5.4 Practice-integrated learning ensures effective knowledge transfer

To ensure that even small measures from the “Anyway” projects are suitable as a start into digitization, a high level of learning and transmission success should be ensured. For this reason, KOMMUNAL 4.0 tested two further developments in practice in addition to the technical pilot projects. On the one hand it is about securing the knowledge of older employees and on the other hand it is about the question how planning, variant consideration, implementation and learning can be integrative and agilely interlinked in a common project execution. In view of the increase in municipal tasks and the simultaneous shortage of personnel and skilled workers, there is a lack of human resources to try out new developments as complementary projects. In the course of KOMMUNAL 4.0, the new methodology HELIP (Highly Efficient Learning in Projects/Processes) was developed in order to meet this challenge effectively. On the basis of current research results on learning and transfer research as well as from project management, measures such as the pilot projects presented are suitable for starting practical digitization at an early stage, even if many digitization topics still need to be learned [12]. The HELIP concept is based on a 360° reflection of the tasks and necessary learning content at the beginning of the planning phase. It assigns the necessary knowledge transfer of new contents to individual organizational contexts and the task of the respective municipality/department/division and integrates them into selected “Anything” projects. The appropriate practice-related task packages are also adapted to the further decisions and planning steps of the overall process. This ensures that the learning outcomes of smaller “Anyway” projects are optimally transferable to larger digitization projects. Learning takes place in everyday working life and is not separated from practice in remote seminars or training courses. The separation of planning/implementation and further training, which has been customary up to now, is thus abolished. In addition, HELIP supports the effective implementation of the Sustainable Development Goals No. 4, 6, 8, 11 and 13 of the United Nations and can be further developed as a basic principle for management and education in projects to achieve the goals No. 7, 9, 12, 14 and 15.

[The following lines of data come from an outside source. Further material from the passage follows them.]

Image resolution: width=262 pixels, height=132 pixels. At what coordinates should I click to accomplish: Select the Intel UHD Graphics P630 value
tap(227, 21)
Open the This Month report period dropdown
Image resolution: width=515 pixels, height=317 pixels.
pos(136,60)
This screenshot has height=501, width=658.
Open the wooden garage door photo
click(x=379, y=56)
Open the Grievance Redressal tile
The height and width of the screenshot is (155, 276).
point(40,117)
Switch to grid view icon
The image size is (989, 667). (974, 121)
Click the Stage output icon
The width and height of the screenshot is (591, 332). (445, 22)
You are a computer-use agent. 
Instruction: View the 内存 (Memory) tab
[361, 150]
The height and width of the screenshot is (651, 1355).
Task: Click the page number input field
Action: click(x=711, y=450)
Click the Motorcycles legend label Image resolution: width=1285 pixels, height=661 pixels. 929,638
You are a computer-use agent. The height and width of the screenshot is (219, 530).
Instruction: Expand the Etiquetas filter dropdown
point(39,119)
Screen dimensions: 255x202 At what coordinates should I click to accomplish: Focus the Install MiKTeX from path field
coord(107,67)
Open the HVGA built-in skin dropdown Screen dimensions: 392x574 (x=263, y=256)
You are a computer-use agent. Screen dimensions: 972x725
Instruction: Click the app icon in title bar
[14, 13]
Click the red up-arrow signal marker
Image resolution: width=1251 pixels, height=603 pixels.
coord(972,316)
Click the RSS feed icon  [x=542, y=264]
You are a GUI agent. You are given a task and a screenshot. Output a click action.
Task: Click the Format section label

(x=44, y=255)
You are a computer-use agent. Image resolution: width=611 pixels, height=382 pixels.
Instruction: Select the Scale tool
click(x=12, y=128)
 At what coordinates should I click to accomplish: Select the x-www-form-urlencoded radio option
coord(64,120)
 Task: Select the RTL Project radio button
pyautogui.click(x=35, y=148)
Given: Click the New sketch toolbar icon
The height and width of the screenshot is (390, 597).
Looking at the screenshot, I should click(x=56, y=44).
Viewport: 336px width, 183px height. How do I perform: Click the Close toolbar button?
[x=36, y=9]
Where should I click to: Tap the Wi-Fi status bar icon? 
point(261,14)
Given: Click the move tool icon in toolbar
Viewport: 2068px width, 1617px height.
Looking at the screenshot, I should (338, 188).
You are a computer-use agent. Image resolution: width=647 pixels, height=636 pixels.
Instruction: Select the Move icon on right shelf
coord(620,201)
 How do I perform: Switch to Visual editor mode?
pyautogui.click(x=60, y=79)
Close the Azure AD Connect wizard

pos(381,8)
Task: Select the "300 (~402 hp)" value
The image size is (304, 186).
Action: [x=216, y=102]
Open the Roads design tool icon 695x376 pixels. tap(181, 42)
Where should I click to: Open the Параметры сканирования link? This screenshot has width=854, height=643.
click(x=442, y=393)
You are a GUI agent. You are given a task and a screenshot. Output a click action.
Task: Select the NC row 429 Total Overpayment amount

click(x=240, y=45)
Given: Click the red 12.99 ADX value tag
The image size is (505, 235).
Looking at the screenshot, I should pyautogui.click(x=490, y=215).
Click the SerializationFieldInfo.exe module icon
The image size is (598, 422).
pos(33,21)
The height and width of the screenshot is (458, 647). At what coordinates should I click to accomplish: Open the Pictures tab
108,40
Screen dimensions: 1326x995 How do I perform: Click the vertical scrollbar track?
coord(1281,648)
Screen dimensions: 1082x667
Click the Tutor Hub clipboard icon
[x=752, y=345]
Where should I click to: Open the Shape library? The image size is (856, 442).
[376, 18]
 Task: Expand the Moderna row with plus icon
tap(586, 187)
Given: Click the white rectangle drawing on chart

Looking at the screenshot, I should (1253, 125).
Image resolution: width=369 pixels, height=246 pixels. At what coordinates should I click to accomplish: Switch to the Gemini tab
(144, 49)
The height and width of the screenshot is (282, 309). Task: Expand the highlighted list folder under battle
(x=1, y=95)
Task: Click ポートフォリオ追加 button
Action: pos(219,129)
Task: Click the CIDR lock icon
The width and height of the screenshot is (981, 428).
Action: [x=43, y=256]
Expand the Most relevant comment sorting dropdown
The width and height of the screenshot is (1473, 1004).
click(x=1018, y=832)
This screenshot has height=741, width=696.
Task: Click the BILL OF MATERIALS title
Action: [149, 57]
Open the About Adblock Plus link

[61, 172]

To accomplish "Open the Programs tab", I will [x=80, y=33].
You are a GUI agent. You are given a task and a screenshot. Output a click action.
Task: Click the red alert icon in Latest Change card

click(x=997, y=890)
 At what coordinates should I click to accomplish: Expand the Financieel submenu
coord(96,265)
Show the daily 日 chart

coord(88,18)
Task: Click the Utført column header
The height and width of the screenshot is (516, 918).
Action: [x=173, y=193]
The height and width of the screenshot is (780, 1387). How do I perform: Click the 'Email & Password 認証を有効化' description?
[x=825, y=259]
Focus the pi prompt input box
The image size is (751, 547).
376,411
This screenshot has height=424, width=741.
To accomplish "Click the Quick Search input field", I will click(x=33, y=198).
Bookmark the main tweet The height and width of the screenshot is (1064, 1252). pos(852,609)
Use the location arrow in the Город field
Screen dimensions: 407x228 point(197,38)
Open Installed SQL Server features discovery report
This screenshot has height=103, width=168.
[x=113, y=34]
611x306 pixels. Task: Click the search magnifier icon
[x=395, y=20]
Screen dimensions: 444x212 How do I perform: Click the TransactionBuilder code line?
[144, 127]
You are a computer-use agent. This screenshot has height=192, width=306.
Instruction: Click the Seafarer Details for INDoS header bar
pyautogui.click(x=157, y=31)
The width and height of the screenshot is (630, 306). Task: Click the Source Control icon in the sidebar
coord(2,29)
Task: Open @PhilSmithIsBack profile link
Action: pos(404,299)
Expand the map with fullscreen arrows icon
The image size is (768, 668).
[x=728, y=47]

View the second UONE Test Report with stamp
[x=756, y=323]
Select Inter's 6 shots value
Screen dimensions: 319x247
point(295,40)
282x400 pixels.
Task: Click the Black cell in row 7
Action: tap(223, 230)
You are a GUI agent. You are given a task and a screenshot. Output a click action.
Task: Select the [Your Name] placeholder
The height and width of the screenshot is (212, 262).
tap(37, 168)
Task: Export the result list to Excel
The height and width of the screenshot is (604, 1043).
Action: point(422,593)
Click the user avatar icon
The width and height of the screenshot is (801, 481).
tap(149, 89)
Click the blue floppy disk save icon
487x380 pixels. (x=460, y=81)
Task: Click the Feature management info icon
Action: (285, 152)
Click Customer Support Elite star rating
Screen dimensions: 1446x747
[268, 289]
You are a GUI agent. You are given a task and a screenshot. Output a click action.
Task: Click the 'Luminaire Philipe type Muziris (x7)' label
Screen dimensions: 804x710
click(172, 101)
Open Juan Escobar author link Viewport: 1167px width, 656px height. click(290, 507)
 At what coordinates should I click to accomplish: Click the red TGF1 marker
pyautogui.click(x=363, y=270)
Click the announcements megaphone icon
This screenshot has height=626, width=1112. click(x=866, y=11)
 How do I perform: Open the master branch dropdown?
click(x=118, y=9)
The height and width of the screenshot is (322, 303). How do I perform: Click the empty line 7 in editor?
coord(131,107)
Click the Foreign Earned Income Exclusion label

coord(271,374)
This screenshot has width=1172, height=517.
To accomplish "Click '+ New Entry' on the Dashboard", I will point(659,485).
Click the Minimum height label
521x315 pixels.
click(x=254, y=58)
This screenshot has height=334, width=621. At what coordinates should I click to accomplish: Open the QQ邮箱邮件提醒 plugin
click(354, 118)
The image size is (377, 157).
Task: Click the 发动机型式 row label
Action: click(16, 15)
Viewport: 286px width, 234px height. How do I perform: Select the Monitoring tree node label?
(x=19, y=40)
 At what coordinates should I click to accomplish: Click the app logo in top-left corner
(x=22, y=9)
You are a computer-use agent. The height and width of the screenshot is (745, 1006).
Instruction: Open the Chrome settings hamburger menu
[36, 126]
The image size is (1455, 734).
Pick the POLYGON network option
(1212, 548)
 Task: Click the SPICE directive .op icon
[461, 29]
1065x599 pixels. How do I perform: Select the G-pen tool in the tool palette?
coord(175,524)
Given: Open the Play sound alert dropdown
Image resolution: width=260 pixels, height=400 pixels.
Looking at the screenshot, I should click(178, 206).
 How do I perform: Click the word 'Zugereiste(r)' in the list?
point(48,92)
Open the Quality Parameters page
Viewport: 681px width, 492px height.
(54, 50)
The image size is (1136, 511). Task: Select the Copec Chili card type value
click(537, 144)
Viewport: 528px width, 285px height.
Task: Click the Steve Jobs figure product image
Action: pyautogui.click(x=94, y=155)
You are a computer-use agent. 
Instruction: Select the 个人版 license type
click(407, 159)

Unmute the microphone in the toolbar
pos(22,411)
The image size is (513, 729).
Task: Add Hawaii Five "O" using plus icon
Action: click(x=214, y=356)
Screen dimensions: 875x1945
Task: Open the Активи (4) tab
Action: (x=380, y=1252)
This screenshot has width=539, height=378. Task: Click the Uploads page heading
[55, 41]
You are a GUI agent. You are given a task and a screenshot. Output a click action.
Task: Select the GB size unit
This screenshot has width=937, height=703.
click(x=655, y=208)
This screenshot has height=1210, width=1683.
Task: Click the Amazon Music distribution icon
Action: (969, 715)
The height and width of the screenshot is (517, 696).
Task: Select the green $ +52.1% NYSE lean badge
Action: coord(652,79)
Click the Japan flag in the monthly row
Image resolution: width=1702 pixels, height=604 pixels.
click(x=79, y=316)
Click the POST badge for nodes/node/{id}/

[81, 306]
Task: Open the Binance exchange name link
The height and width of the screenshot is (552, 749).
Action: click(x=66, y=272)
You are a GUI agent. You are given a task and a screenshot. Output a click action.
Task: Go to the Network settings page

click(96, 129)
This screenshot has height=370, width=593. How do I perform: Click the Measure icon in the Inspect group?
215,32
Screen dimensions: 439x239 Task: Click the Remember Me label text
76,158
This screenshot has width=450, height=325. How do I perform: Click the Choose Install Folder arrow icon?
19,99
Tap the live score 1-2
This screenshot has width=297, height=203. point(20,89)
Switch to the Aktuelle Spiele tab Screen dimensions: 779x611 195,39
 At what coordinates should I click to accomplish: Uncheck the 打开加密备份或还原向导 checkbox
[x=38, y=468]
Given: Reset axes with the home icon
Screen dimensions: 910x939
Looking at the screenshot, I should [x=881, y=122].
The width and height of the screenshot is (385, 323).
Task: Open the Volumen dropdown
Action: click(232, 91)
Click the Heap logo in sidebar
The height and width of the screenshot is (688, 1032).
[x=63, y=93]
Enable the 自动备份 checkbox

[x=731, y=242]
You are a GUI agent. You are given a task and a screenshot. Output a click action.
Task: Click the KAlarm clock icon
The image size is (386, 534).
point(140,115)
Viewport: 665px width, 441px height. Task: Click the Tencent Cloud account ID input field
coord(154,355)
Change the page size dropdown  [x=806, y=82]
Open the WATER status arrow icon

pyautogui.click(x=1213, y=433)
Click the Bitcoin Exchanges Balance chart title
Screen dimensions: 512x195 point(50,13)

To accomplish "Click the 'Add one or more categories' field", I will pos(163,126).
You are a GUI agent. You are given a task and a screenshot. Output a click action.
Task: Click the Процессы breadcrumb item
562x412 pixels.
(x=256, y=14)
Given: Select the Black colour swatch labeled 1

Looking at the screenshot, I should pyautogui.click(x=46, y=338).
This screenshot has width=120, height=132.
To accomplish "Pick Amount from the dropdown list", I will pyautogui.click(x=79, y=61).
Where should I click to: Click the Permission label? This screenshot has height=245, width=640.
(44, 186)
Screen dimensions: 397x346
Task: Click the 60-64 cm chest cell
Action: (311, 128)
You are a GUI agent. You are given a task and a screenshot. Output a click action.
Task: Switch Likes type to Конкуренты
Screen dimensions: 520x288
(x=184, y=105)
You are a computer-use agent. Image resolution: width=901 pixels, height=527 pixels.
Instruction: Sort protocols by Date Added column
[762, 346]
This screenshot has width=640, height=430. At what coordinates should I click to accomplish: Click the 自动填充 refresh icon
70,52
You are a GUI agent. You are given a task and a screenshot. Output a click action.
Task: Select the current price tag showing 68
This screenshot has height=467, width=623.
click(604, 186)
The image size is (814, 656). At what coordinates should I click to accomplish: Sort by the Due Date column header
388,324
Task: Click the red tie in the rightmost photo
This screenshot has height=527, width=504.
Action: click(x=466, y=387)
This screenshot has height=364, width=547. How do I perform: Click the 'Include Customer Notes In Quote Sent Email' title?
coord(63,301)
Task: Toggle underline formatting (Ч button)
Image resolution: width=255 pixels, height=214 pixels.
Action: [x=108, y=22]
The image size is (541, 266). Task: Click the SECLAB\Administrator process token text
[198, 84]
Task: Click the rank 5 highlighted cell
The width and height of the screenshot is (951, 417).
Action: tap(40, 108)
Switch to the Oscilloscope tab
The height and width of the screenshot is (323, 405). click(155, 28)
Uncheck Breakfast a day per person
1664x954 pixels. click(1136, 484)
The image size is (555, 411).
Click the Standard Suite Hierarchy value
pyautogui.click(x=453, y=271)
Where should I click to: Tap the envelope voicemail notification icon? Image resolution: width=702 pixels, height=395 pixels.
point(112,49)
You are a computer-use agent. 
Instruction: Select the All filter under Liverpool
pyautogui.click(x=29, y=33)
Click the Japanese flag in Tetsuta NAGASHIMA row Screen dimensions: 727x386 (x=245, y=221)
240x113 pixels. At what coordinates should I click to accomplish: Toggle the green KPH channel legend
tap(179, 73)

6. KOMMUNAL 4.0 ensures that infrastructures retain their value in the future

Many small and medium-sized communities are faced with the challenge of reliably planning for the future in terms of maintaining and expanding their infrastructure in view of the consequences of demographic change. It is not unusual for the largest infrastructure assets to be hidden underground. Up to 70% of this can be accounted for by the sewer system with its special structures and sewage treatment plants [13]. Sufficient and reliable data is required to achieve optimum investment planning. Decisions, based on inaccurate assumptions and estimates, must be reduced to a minimum in the future. A major role is playing a value-preserving operation of existing plants and objects, e.g. through efficient control solutions or cost-saving condition monitoring.

The basis for intelligent data management and the control and operation management is meaningful data acquisition and evaluation. This requires modern IT structures that can be used both locally and as web-based solutions. KOMMUNAL 4.0 pursues this premise and takes care of a fully comprehensive data and IT structure. This starts locally at the machines (CPS), networks the objects with each other and aims at a networked analysis and management of entire infrastructures via the web-based data and service platform. This will create a basic structure that is not limited to applications in water management alone, but will also be suitable for use in other infrastructure sectors. The start into digitization can be made from an overall strategic perspective by setting up a central data and service platform, but also on the basis of software-related or machine-related individual solutions. It must be ensured that all required individual components (see Figure 1) can be networked and thus integrated into the intended overall system.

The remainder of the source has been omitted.